Remember when 2010 was going to be “the year?”
Remember when “it simply can’t continue” in 2011?
Remember when…..okay….you get the picture.
As I said in a section above, I’m not gloating here. But rather I’m fascinated, amazed, bewildered, and confused.
People constantly want to know why. WHY does the market continue to rise? WHY are houses so unaffordable?
I wrote a very sarcastic and snide blog back in June called, “The Blame Game,” whereby I presented individual cases of “fault” for the following:
1) The Government
3) Bank of Canada
7) The Free Market
In actual fact, having just re-read that post, I might have included it in yesterday’s “Top-5 blogs of 2015.”
The public wants somebody to be at fault. People are no longer willing to accept the fundamentals of supply and demand for the continuing increase in real estate prices!
Then again, on a relative basis, you could argue that Toronto is still cheap!
The average price of a Toronto home in November was $632,635.
But the average price of a Vancouver home in November was $930,652!
And did you read my blog post from April of this year called, “Sure, But What Would That Cost In New York?”
Maybe we’re lucky that our average condo, townhouse, or house only costs about one-third of what it does in NYC.
So let me make this prediction for 2016: there will be more doom and gloom. There will be more talk of the market correction, there will be more wild predictions about 90% drops in average home prices, and there will be more fear-mongering about rising interest rates – even though rates are not going up, might go down, and are at all-time lows.

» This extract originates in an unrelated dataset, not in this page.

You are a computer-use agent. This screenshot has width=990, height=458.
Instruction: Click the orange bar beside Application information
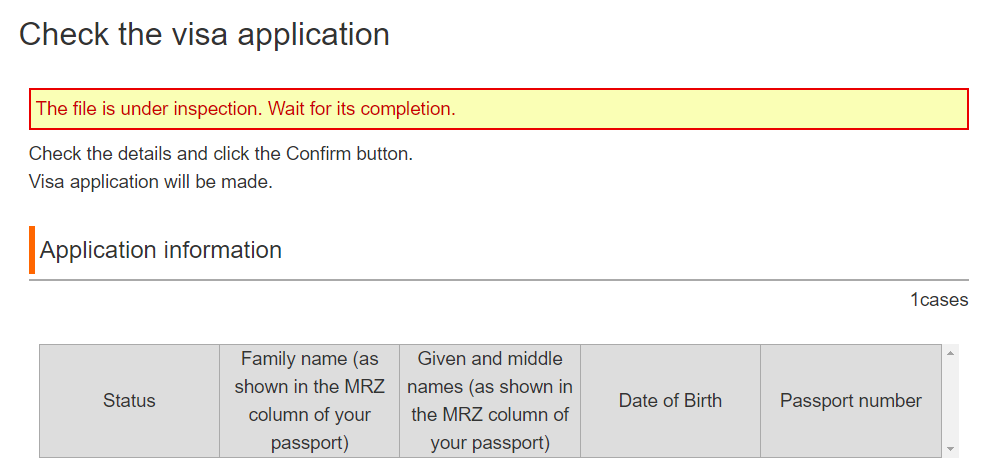(32, 250)
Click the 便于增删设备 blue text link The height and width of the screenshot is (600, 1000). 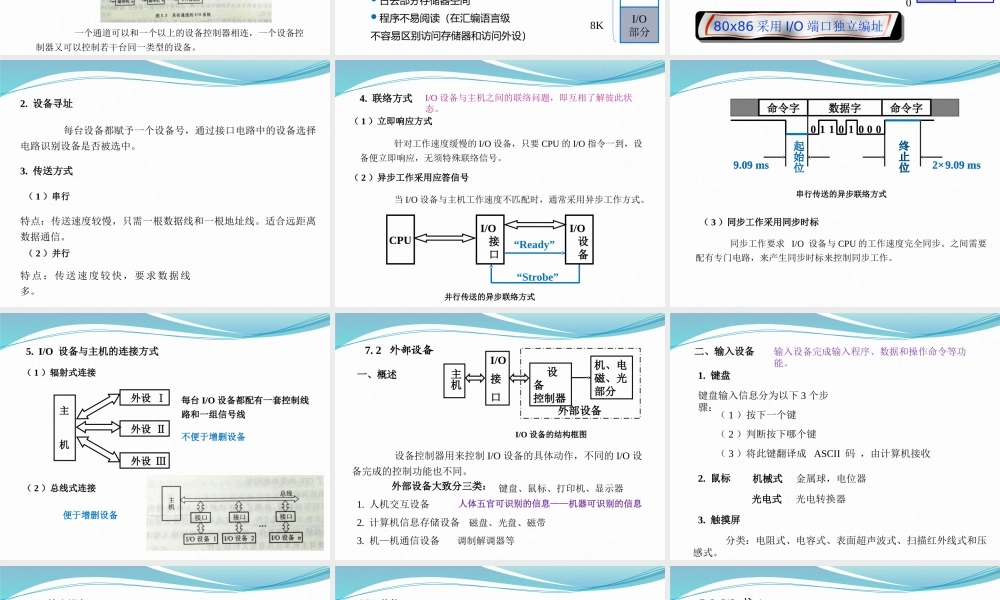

I suspect prices WILL rise again in 2016, like it or not.
Every year, I predict, based on hope, that we see modest 2-3% growth so our market can catch its breath.
So perhaps if this year, I predict 10.5% increases across the board, then we’ll see stagnant growth? 🙂
Officially the longest blog post I’ve ever written at just over 3,000 words, although that’s not really something to be proud of.
Brevity has never been my strong suit.
I go on, and on, and on.
And on tangents! Yes, tangents!
Remember the time when my buddy and my “intro to blogging” web developer told me back in 2006 that blogs should be 150-200 words each?
Wait…I got sidetracked there for a moment…not sure what happened…
Anyways, that’s it for the 2015 recap, that’s it for this post, and that’s just about it for TRB in 2015.
I’ll be back to officially sign-off on Wednesday.